Bu baş döndürücü tehditler oldukça gerçekler. Bugünlerde çoğu büyük metropoldekiler gibi akıllı sayaçlar, ev kullanıcılarının profillerini çıkarmak için kullanılabilecek veriler için yoklanabilirler. San Francisco Belediyesinin Taşımacılık Ajansı, 2016 yılında bir fidye yazılımı saldırısıyla karşı karşıya kaldığı zamanki gibi, merkezi ulaşım sistemleri risk altında olabilirler. Akıllı kanalizasyon sistemleri, atık suların tatlı su kaynaklarına salınması ve yerel kaynakların zehirlenmesi için saldırıya uğrayabilirler. Ardından sırada, gecenin ortasında çalan 150’den fazla kasırga sireniyle karışan Dallas var. Liste uzadıkça uzuyor.
Şehir planlamacıları, akıllı şehir uzmanları ve ilgili örgütler ve diğer unsurlar güvenlikle uğraşmaya devam ederken, bu karmaşık sistemlerin de geliştirilmesi devam ediyor.
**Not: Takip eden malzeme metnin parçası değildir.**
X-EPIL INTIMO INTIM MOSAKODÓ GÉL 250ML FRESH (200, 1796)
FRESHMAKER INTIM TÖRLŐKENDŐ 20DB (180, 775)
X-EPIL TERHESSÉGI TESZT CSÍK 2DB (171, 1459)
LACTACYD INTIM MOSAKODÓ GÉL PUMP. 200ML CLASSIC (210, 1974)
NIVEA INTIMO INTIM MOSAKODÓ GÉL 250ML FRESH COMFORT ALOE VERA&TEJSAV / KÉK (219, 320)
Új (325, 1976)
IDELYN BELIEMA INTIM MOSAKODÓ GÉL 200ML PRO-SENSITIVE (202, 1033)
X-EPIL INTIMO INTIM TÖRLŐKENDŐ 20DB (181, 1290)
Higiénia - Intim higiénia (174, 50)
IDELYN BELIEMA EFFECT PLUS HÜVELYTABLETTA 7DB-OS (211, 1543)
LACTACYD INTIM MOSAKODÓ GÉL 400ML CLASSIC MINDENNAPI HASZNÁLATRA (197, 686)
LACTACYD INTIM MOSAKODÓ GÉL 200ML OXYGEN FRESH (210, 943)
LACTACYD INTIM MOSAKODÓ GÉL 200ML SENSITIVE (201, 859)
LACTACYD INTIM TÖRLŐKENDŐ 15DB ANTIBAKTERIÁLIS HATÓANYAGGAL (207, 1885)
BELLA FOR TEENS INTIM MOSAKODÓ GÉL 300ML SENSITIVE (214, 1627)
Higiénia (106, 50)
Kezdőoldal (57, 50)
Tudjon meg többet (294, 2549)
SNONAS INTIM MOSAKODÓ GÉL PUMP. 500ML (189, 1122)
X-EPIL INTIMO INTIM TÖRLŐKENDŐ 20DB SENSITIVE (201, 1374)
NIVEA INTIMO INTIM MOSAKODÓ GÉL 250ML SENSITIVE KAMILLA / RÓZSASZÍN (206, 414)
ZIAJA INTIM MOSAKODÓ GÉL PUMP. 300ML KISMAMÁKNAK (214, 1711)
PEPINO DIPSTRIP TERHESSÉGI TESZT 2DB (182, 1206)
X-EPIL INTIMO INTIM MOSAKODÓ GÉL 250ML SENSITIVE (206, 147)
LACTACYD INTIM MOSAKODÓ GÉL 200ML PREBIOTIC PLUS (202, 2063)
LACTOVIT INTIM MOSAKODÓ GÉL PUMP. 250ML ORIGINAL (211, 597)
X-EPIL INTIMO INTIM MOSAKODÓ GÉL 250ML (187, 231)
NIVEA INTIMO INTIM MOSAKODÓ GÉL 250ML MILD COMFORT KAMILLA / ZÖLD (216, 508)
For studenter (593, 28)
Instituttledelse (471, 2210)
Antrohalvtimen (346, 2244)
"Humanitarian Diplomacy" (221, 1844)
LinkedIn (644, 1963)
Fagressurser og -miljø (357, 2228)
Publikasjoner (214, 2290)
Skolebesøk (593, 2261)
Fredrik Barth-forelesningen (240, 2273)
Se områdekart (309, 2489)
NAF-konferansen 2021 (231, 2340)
Akıllı şehirleri güvence altına almak için kâr amacı gütmeyen küresel girişimin, kılavuzlar ve gelişen tehdit ve çözümlerin karmaşık analizleriyle iyi bir başlangıç noktası var.
Ancak birçok uzman, Bilgisayar Acil Müdahale Ekipleri (CERT), daha standartlaştırılmış Statik Uygulama Güvenliği Testi (SAST) ve belki de yalnızca güvenli şehirlerin bu teknolojilere yatırım yapmalarını garantileyen bir düzenleme kurumunu içerebilen çözümlerle, akıllı şehir gelişiminin bu alanında daha fazla çalışmanın gerektiğini söylüyorlar.